### WHAT THE TASK REQUIRES
The full set of entries must be copied exactly.

### EXTRACTED DATA

——————

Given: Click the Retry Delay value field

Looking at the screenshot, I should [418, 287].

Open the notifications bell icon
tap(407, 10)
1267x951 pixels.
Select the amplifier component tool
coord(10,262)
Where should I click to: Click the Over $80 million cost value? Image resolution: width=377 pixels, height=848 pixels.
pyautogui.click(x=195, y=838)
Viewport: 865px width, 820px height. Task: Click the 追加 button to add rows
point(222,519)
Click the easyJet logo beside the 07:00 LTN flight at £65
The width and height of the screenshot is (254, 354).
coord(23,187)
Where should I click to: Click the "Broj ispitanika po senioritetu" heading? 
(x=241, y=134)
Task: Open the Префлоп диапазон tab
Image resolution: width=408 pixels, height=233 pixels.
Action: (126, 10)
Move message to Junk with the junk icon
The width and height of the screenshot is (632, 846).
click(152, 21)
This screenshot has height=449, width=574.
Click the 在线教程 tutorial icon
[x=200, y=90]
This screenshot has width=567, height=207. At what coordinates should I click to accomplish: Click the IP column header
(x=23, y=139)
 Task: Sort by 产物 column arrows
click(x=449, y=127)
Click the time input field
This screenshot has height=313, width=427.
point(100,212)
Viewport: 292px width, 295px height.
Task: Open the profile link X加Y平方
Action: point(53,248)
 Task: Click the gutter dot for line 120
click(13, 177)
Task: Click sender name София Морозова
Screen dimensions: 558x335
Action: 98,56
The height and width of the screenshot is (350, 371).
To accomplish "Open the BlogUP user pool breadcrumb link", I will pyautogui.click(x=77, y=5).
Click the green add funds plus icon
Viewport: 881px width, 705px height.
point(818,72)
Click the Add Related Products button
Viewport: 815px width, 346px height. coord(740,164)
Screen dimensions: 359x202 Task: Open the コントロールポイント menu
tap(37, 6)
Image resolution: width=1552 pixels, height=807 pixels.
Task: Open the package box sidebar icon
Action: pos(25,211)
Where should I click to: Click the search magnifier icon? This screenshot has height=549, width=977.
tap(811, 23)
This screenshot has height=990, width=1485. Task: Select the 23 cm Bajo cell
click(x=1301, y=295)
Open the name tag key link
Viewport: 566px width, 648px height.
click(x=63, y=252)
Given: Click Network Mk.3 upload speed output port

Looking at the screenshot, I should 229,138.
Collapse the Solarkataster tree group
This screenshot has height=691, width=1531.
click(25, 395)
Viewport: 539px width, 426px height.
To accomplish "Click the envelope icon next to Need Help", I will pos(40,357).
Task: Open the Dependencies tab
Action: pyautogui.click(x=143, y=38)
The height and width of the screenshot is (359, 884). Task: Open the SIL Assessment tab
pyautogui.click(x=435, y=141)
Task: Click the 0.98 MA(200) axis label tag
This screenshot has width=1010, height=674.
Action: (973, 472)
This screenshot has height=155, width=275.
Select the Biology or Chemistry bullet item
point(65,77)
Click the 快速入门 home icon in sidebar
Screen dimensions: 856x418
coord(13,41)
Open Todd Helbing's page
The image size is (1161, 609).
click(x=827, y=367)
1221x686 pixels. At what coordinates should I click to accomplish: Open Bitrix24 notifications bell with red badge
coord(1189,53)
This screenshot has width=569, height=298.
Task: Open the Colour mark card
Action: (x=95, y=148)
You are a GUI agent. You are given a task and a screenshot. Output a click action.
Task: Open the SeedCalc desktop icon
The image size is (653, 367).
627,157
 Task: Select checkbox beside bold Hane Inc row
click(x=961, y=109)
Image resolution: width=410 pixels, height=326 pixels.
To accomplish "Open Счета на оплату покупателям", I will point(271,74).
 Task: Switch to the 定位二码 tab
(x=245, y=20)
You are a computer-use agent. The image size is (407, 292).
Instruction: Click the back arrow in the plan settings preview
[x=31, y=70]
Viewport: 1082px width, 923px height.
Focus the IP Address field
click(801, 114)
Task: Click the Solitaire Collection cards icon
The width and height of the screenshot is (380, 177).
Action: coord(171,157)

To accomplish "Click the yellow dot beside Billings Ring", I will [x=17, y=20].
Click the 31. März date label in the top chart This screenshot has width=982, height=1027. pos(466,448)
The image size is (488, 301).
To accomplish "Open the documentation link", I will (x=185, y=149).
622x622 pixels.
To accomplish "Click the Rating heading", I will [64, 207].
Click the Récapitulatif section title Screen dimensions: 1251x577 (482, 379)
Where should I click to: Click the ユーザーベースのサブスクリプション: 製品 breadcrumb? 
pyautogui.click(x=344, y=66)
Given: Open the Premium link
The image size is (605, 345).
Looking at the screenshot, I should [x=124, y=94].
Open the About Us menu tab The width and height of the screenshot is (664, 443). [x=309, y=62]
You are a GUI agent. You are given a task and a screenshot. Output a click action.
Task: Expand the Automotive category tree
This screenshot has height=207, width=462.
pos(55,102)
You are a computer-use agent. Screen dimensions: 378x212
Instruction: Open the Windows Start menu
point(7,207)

——————

### EXERCISE RESULT
Given: Click the Retry Delay value field

Looking at the screenshot, I should [418, 287].

Open the notifications bell icon
tap(407, 10)
1267x951 pixels.
Select the amplifier component tool
coord(10,262)
Where should I click to: Click the Over $80 million cost value? Image resolution: width=377 pixels, height=848 pixels.
pyautogui.click(x=195, y=838)
Viewport: 865px width, 820px height. Task: Click the 追加 button to add rows
point(222,519)
Click the easyJet logo beside the 07:00 LTN flight at £65
The width and height of the screenshot is (254, 354).
coord(23,187)
Where should I click to: Click the "Broj ispitanika po senioritetu" heading? 
(x=241, y=134)
Task: Open the Префлоп диапазон tab
Image resolution: width=408 pixels, height=233 pixels.
Action: (126, 10)
Move message to Junk with the junk icon
The width and height of the screenshot is (632, 846).
click(152, 21)
This screenshot has height=449, width=574.
Click the 在线教程 tutorial icon
[x=200, y=90]
This screenshot has width=567, height=207. At what coordinates should I click to accomplish: Click the IP column header
(x=23, y=139)
 Task: Sort by 产物 column arrows
click(x=449, y=127)
Click the time input field
This screenshot has height=313, width=427.
point(100,212)
Viewport: 292px width, 295px height.
Task: Open the profile link X加Y平方
Action: point(53,248)
 Task: Click the gutter dot for line 120
click(13, 177)
Task: Click sender name София Морозова
Screen dimensions: 558x335
Action: 98,56
The height and width of the screenshot is (350, 371).
To accomplish "Open the BlogUP user pool breadcrumb link", I will pyautogui.click(x=77, y=5).
Click the green add funds plus icon
Viewport: 881px width, 705px height.
point(818,72)
Click the Add Related Products button
Viewport: 815px width, 346px height. coord(740,164)
Screen dimensions: 359x202 Task: Open the コントロールポイント menu
tap(37, 6)
Image resolution: width=1552 pixels, height=807 pixels.
Task: Open the package box sidebar icon
Action: pos(25,211)
Where should I click to: Click the search magnifier icon? This screenshot has height=549, width=977.
tap(811, 23)
This screenshot has height=990, width=1485. Task: Select the 23 cm Bajo cell
click(x=1301, y=295)
Open the name tag key link
Viewport: 566px width, 648px height.
click(x=63, y=252)
Given: Click Network Mk.3 upload speed output port

Looking at the screenshot, I should 229,138.
Collapse the Solarkataster tree group
This screenshot has height=691, width=1531.
click(25, 395)
Viewport: 539px width, 426px height.
To accomplish "Click the envelope icon next to Need Help", I will pos(40,357).
Task: Open the Dependencies tab
Action: pyautogui.click(x=143, y=38)
The height and width of the screenshot is (359, 884). Task: Open the SIL Assessment tab
pyautogui.click(x=435, y=141)
Task: Click the 0.98 MA(200) axis label tag
This screenshot has width=1010, height=674.
Action: (973, 472)
This screenshot has height=155, width=275.
Select the Biology or Chemistry bullet item
point(65,77)
Click the 快速入门 home icon in sidebar
Screen dimensions: 856x418
coord(13,41)
Open Todd Helbing's page
The image size is (1161, 609).
click(x=827, y=367)
1221x686 pixels. At what coordinates should I click to accomplish: Open Bitrix24 notifications bell with red badge
coord(1189,53)
This screenshot has width=569, height=298.
Task: Open the Colour mark card
Action: (x=95, y=148)
You are a GUI agent. You are given a task and a screenshot. Output a click action.
Task: Open the SeedCalc desktop icon
The image size is (653, 367).
627,157
 Task: Select checkbox beside bold Hane Inc row
click(x=961, y=109)
Image resolution: width=410 pixels, height=326 pixels.
To accomplish "Open Счета на оплату покупателям", I will point(271,74).
 Task: Switch to the 定位二码 tab
(x=245, y=20)
You are a computer-use agent. The image size is (407, 292).
Instruction: Click the back arrow in the plan settings preview
[x=31, y=70]
Viewport: 1082px width, 923px height.
Focus the IP Address field
click(801, 114)
Task: Click the Solitaire Collection cards icon
The width and height of the screenshot is (380, 177).
Action: coord(171,157)

To accomplish "Click the yellow dot beside Billings Ring", I will [x=17, y=20].
Click the 31. März date label in the top chart This screenshot has width=982, height=1027. pos(466,448)
The image size is (488, 301).
To accomplish "Open the documentation link", I will (x=185, y=149).
622x622 pixels.
To accomplish "Click the Rating heading", I will [64, 207].
Click the Récapitulatif section title Screen dimensions: 1251x577 (482, 379)
Where should I click to: Click the ユーザーベースのサブスクリプション: 製品 breadcrumb? 
pyautogui.click(x=344, y=66)
Given: Open the Premium link
The image size is (605, 345).
Looking at the screenshot, I should [x=124, y=94].
Open the About Us menu tab The width and height of the screenshot is (664, 443). [x=309, y=62]
You are a GUI agent. You are given a task and a screenshot. Output a click action.
Task: Expand the Automotive category tree
This screenshot has height=207, width=462.
pos(55,102)
You are a computer-use agent. Screen dimensions: 378x212
Instruction: Open the Windows Start menu
point(7,207)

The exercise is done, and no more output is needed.